Stored records:
- Opening Delimiter -

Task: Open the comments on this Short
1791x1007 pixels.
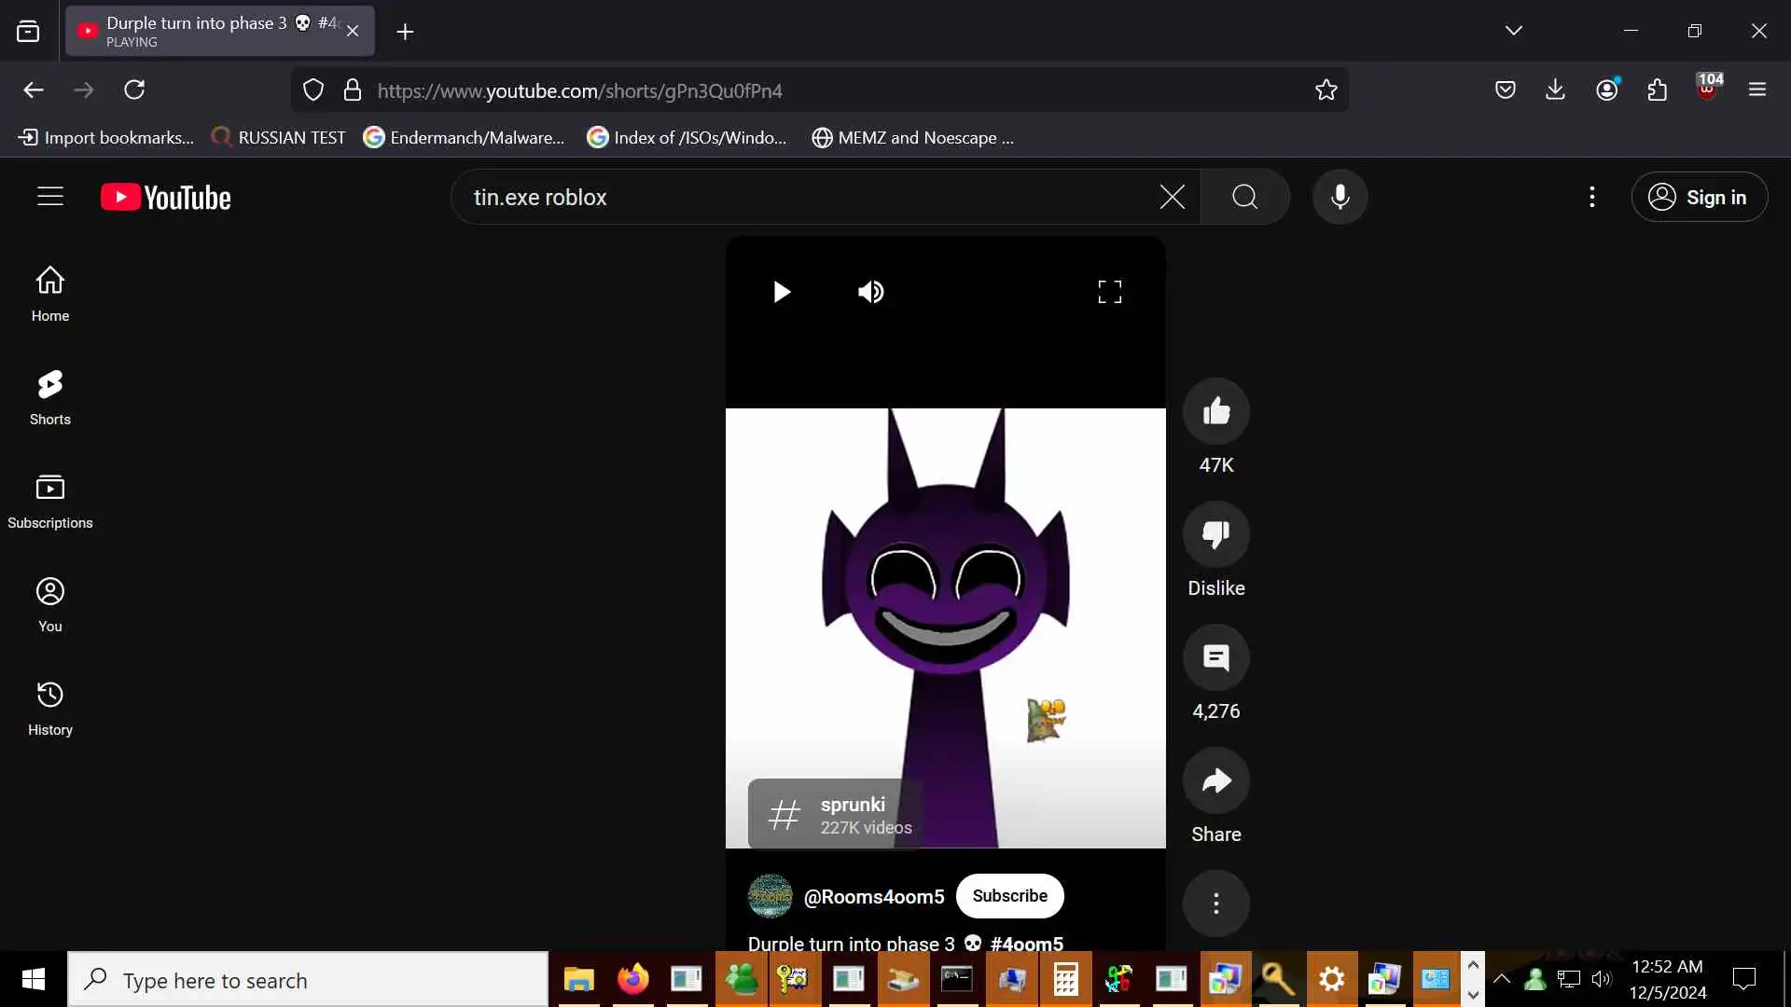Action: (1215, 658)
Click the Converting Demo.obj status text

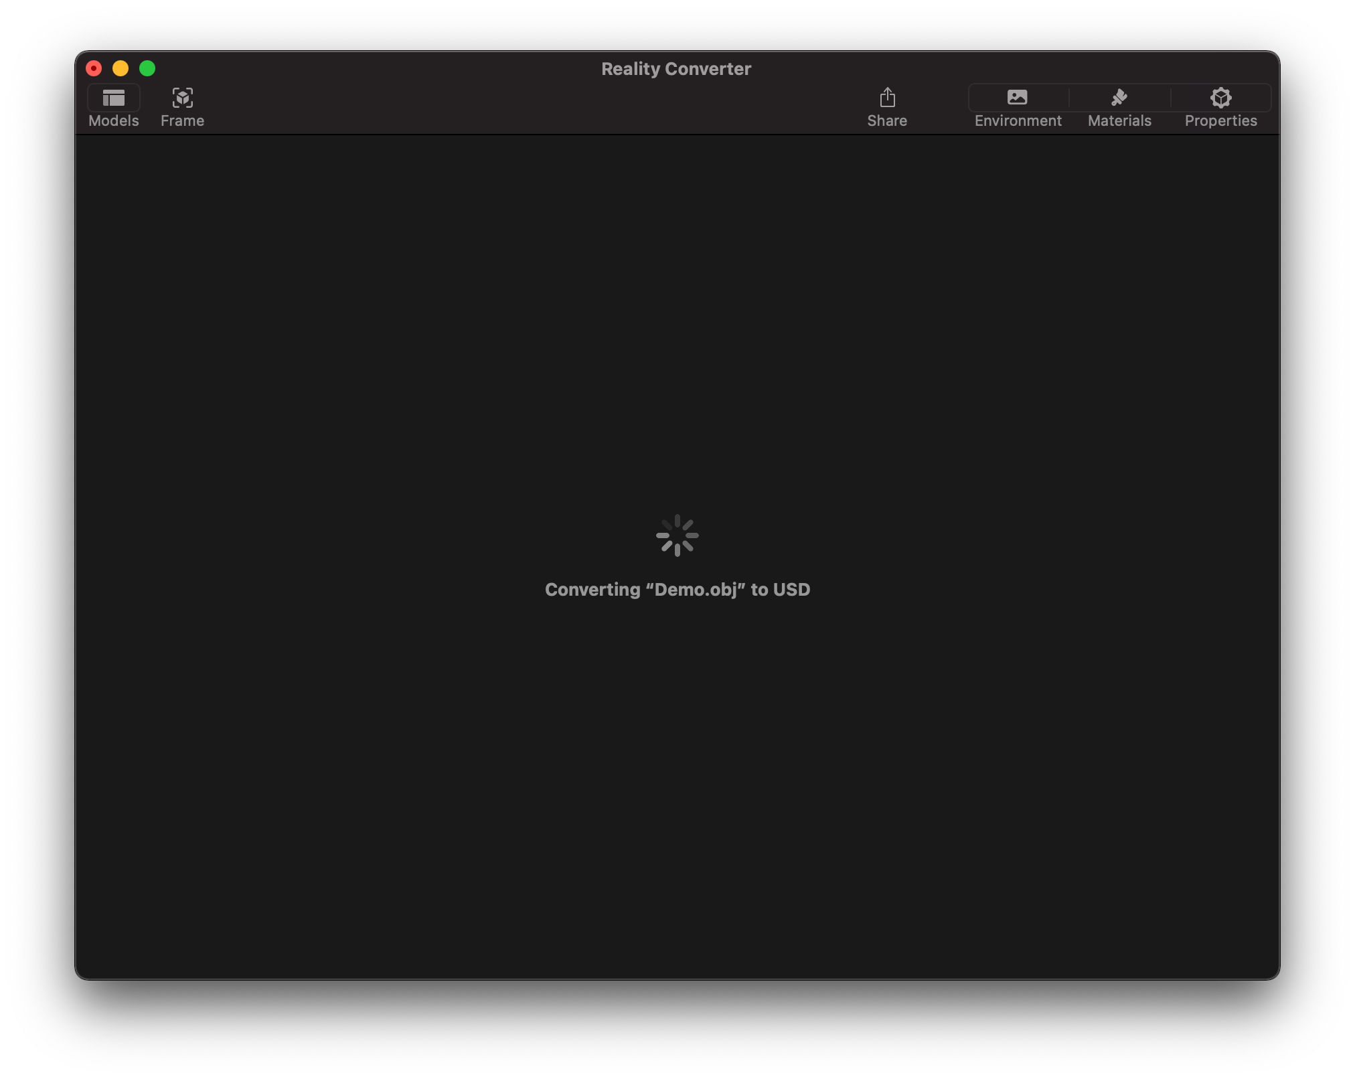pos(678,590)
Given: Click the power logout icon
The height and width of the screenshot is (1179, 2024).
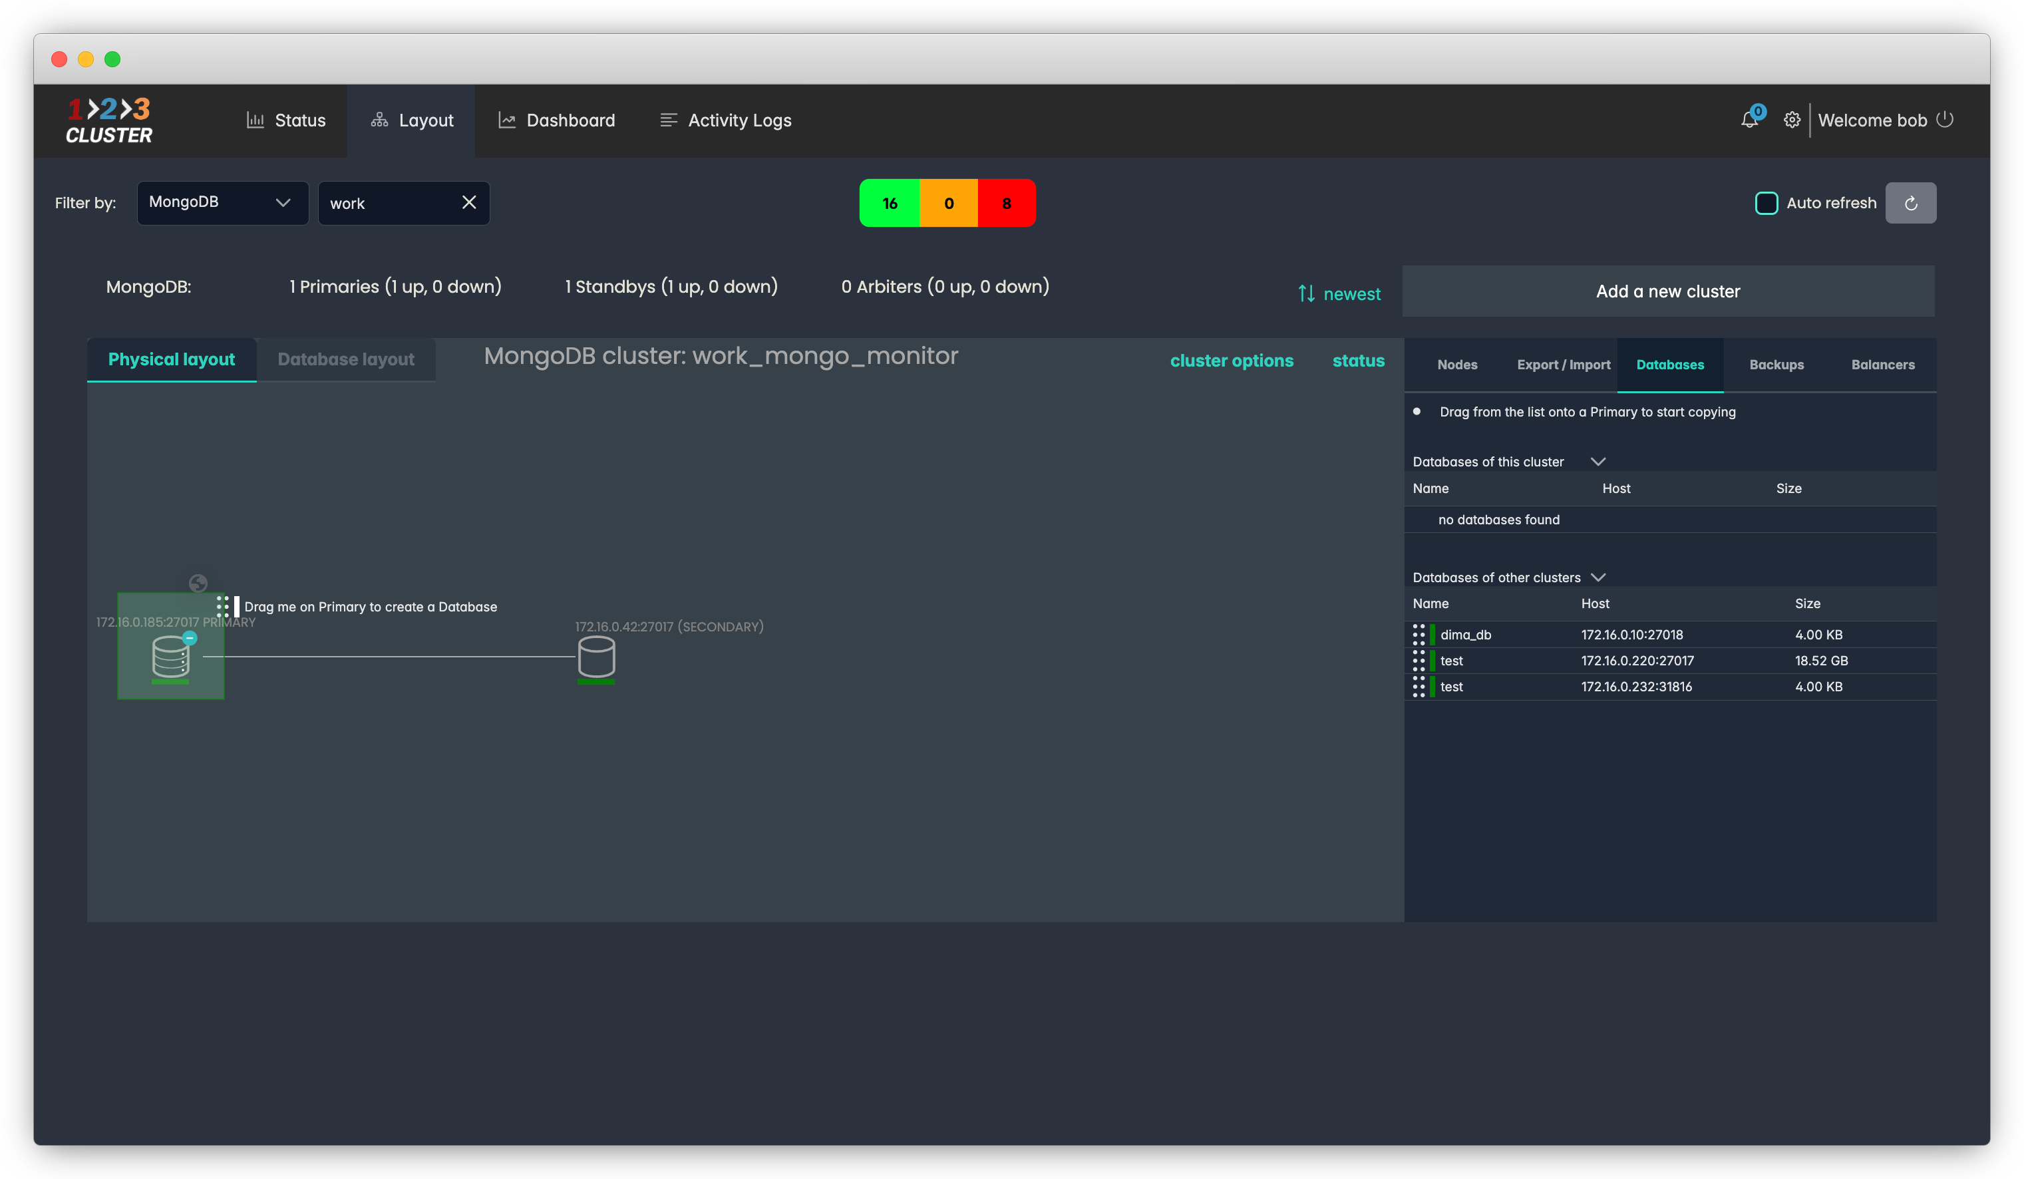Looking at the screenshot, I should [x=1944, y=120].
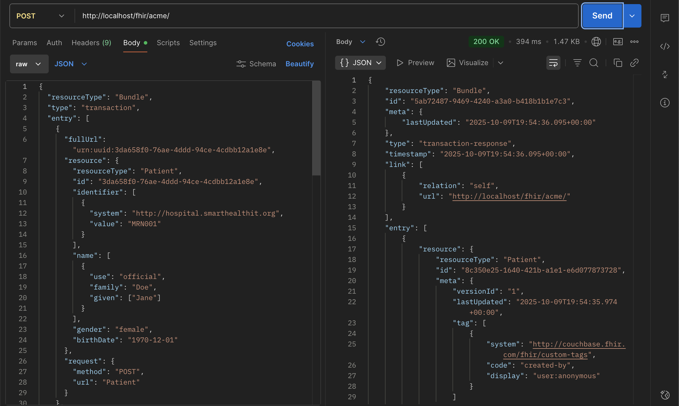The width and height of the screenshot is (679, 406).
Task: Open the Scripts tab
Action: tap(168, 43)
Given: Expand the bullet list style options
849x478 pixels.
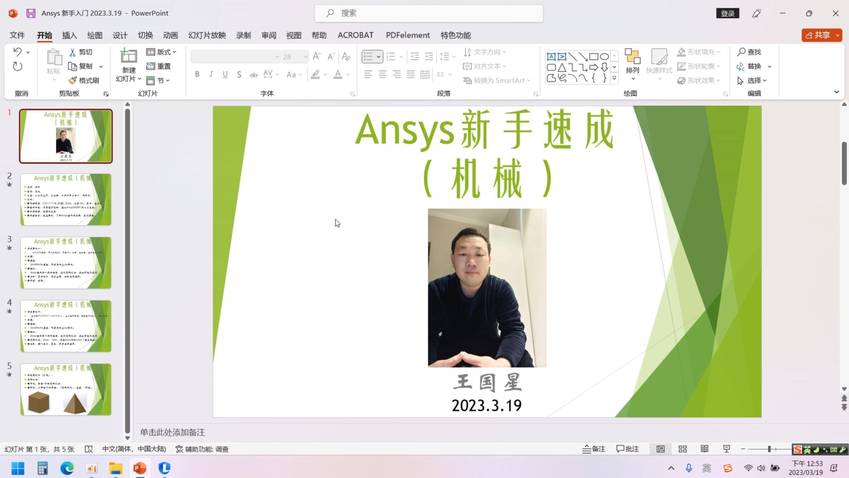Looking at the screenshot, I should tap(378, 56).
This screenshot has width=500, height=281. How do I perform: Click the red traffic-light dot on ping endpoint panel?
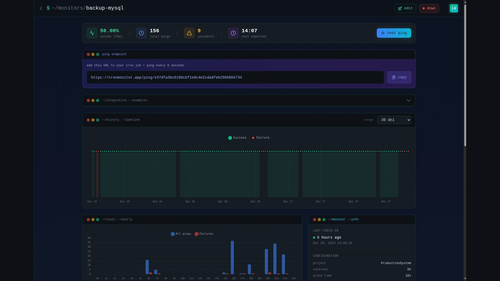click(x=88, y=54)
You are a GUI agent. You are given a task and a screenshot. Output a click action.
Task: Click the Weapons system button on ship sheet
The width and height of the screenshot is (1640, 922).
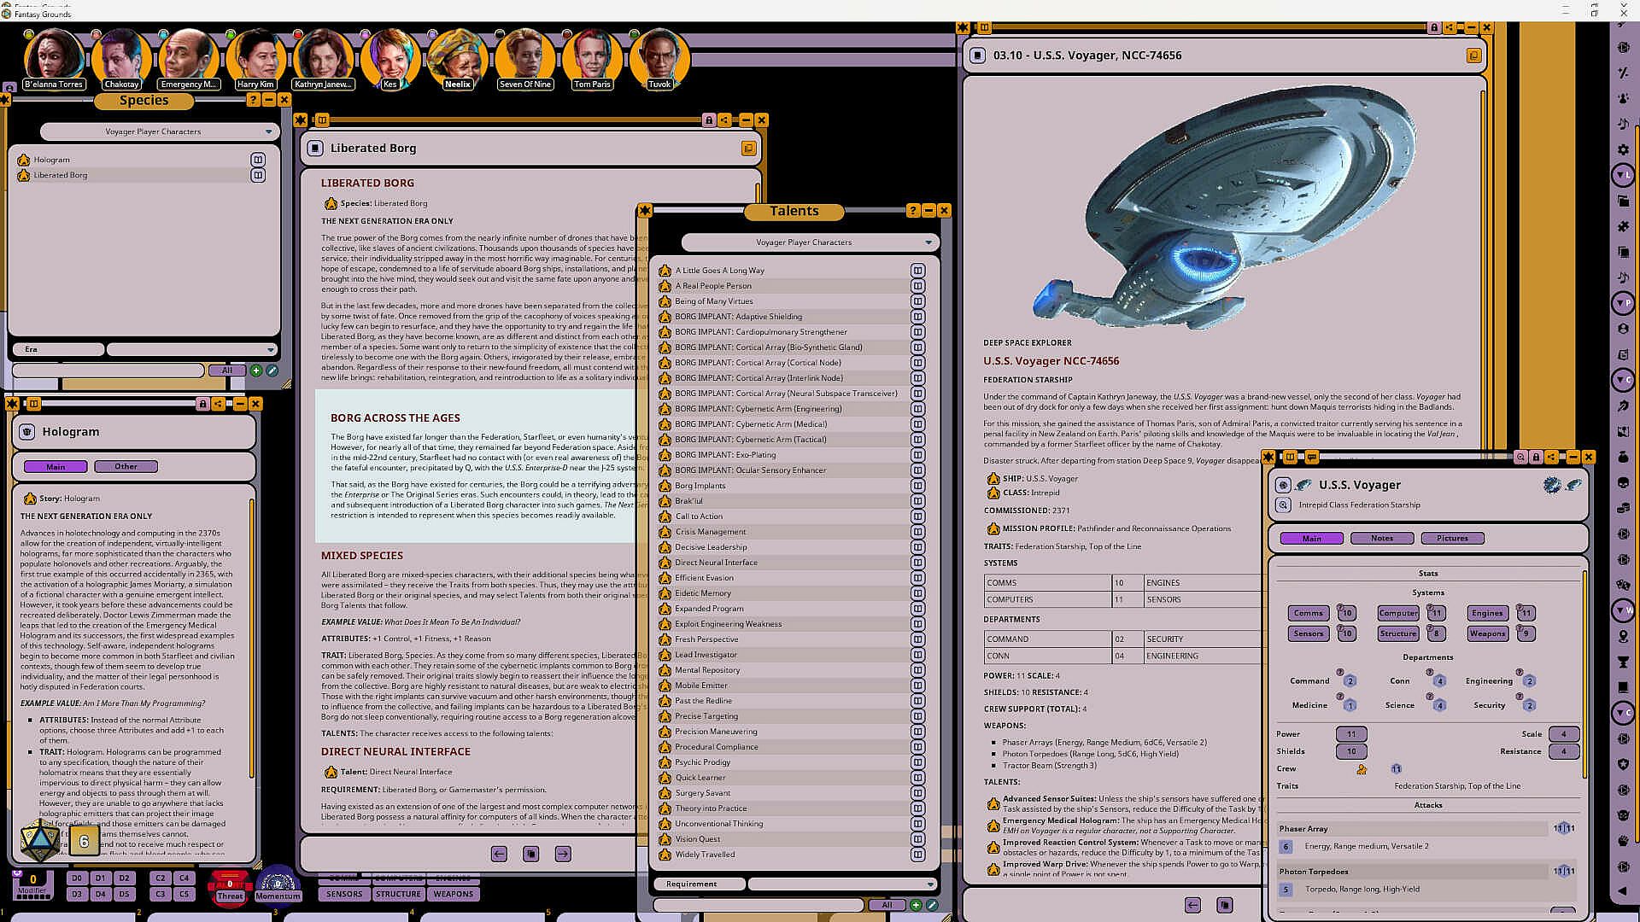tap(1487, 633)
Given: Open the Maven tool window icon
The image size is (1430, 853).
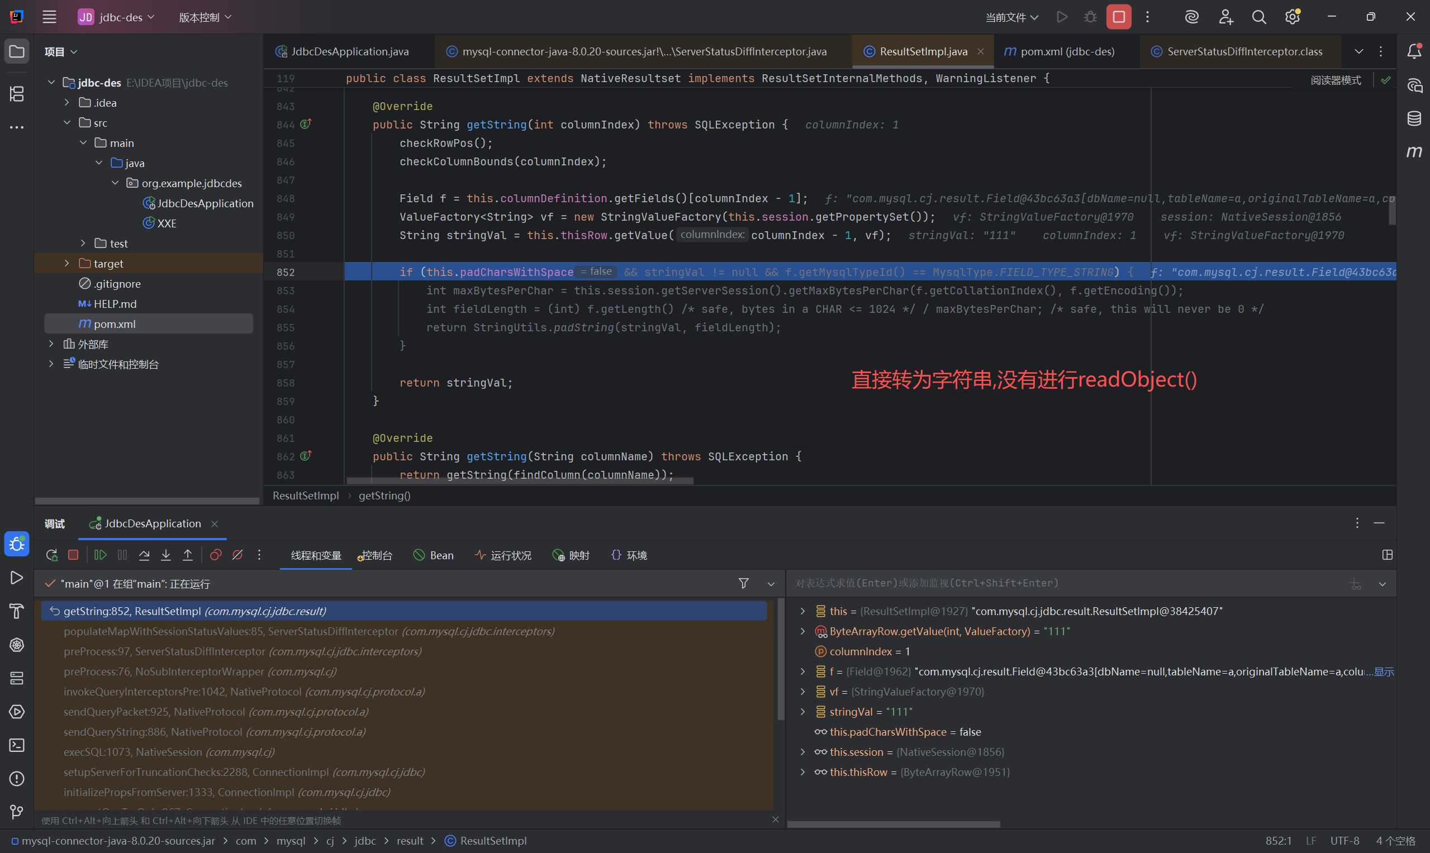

- Closing Delimiter -

## Task directions
Copy out every line in the records where the word "icon" is found.

## Expected answer
Given: Click the power logout icon
Given: Open the Maven tool window icon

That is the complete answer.